Sometimes a book comes along, and this one just showed up last month, that is so comprehensive and profound that it can be called an instant classic. Gerald Bray’s new book is just such a book.  Long ago I took a course in the Intellectual History of the West at Carolina which covered much the same ground as this book, but without a Christian perspective on the development of philosophy and theology. It is perfectly clear that Bray has read widely and knows the fields of philosophy and theology better than most scholars,and has had time to reflect on the interaction of these two disciplines,. In 342 packed but clearly written pages we are taken on a journey from Plato to Plantinga, from Tertullian to Thomas Aquinas, from Hegel to Heidegger, from Ockham to Newman, and so much more.  Bray is able to analyze the various developments in philosophy and in theology and how they interact and critique each other at length.  This book is a tour de force, and honestly I don’t know how many scholars could have written it with insight, but Bray is clearly polymath.   If you want to survey the history and development of philosophy and theology and their interaction over the course of human history, this is the book for you.

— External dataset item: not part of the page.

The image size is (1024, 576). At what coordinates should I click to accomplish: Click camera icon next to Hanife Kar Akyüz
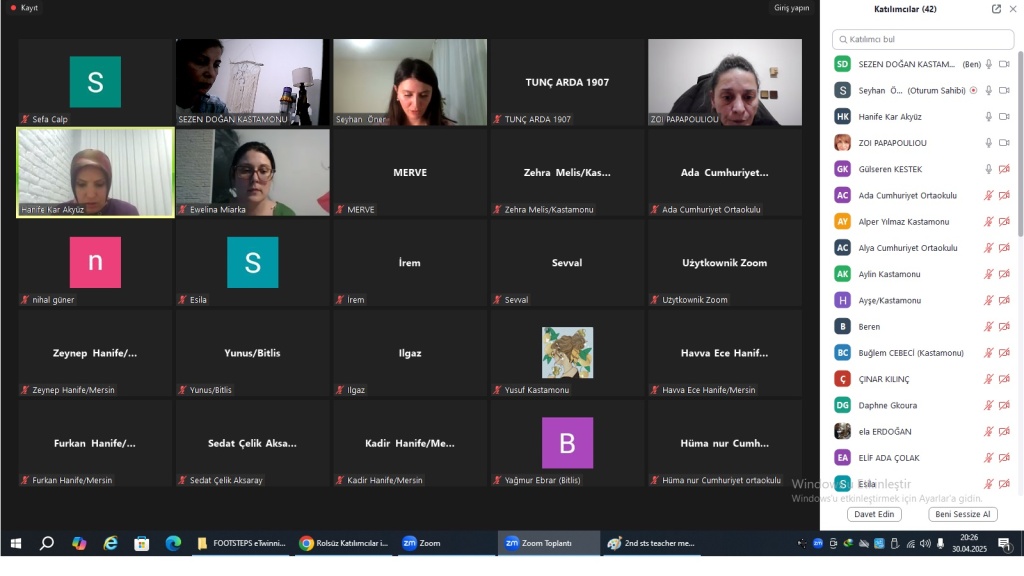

In the posts that follow, I’ll share some highlights and offer some critique. For one thing I would have liked more said about philosophy in North America where it is analytical and involves the analysis of language and logic, as opposed to the European approach which is both more traditional and more broad.   But you can’t have everything in one book.   I intend to use this book in my Fall doctoral seminar.  It will definitely tease your mind into active thought.  So…. sell the dog and buy this book 🙂 (just kidding).  In the meantime, I leave you with a quote from Hamlet, which nicely sums up the limits of philosophy—

“There are more things in Heaven and Earth, Horatio, than are dreamt of in your philosophy.”